#### Request:
Copy the following lines verbatim, one after another.

#### Raw data:
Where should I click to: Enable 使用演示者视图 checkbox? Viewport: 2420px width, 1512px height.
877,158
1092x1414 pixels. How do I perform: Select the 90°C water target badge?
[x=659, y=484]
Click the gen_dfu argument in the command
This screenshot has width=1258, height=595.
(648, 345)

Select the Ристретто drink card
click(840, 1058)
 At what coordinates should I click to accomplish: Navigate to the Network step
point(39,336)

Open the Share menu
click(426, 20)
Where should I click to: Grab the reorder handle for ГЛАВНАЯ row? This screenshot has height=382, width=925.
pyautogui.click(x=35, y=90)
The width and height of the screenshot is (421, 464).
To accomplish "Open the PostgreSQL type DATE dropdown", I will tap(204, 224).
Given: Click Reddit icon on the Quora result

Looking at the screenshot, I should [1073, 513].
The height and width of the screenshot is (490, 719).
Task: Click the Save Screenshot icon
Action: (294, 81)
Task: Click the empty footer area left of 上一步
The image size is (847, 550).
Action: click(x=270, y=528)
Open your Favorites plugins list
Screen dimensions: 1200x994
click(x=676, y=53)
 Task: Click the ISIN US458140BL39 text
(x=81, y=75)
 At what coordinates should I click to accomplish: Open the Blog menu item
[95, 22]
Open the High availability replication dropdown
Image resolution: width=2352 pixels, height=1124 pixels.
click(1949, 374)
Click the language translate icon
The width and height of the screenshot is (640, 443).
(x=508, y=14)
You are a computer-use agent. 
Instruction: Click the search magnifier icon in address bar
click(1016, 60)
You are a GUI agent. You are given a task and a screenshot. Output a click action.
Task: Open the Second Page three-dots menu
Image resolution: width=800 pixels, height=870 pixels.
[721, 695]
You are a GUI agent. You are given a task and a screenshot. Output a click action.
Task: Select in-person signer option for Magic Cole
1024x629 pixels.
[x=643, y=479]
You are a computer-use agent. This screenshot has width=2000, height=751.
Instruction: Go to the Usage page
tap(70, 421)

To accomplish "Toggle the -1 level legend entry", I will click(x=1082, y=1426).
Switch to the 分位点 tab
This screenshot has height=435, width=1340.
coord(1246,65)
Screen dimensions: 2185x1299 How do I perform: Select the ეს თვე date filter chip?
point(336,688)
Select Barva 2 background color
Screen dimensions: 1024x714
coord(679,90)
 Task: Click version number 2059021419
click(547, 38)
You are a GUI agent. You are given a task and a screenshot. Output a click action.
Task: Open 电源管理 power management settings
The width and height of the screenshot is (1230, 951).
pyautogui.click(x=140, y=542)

#### Result of this task:
Where should I click to: Enable 使用演示者视图 checkbox? Viewport: 2420px width, 1512px height.
877,158
1092x1414 pixels. How do I perform: Select the 90°C water target badge?
[x=659, y=484]
Click the gen_dfu argument in the command
This screenshot has width=1258, height=595.
(648, 345)

Select the Ристретто drink card
click(840, 1058)
 At what coordinates should I click to accomplish: Navigate to the Network step
point(39,336)

Open the Share menu
click(426, 20)
Where should I click to: Grab the reorder handle for ГЛАВНАЯ row? This screenshot has height=382, width=925.
pyautogui.click(x=35, y=90)
The width and height of the screenshot is (421, 464).
To accomplish "Open the PostgreSQL type DATE dropdown", I will tap(204, 224).
Given: Click Reddit icon on the Quora result

Looking at the screenshot, I should [1073, 513].
The height and width of the screenshot is (490, 719).
Task: Click the Save Screenshot icon
Action: (294, 81)
Task: Click the empty footer area left of 上一步
The image size is (847, 550).
Action: click(x=270, y=528)
Open your Favorites plugins list
Screen dimensions: 1200x994
click(x=676, y=53)
 Task: Click the ISIN US458140BL39 text
(x=81, y=75)
 At what coordinates should I click to accomplish: Open the Blog menu item
[95, 22]
Open the High availability replication dropdown
Image resolution: width=2352 pixels, height=1124 pixels.
click(1949, 374)
Click the language translate icon
The width and height of the screenshot is (640, 443).
(x=508, y=14)
You are a computer-use agent. 
Instruction: Click the search magnifier icon in address bar
click(1016, 60)
You are a GUI agent. You are given a task and a screenshot. Output a click action.
Task: Open the Second Page three-dots menu
Image resolution: width=800 pixels, height=870 pixels.
[721, 695]
You are a GUI agent. You are given a task and a screenshot. Output a click action.
Task: Select in-person signer option for Magic Cole
1024x629 pixels.
[x=643, y=479]
You are a computer-use agent. This screenshot has width=2000, height=751.
Instruction: Go to the Usage page
tap(70, 421)

To accomplish "Toggle the -1 level legend entry", I will click(x=1082, y=1426).
Switch to the 分位点 tab
This screenshot has height=435, width=1340.
coord(1246,65)
Screen dimensions: 2185x1299 How do I perform: Select the ეს თვე date filter chip?
point(336,688)
Select Barva 2 background color
Screen dimensions: 1024x714
coord(679,90)
 Task: Click version number 2059021419
click(547, 38)
You are a GUI agent. You are given a task and a screenshot. Output a click action.
Task: Open 电源管理 power management settings
The width and height of the screenshot is (1230, 951).
pyautogui.click(x=140, y=542)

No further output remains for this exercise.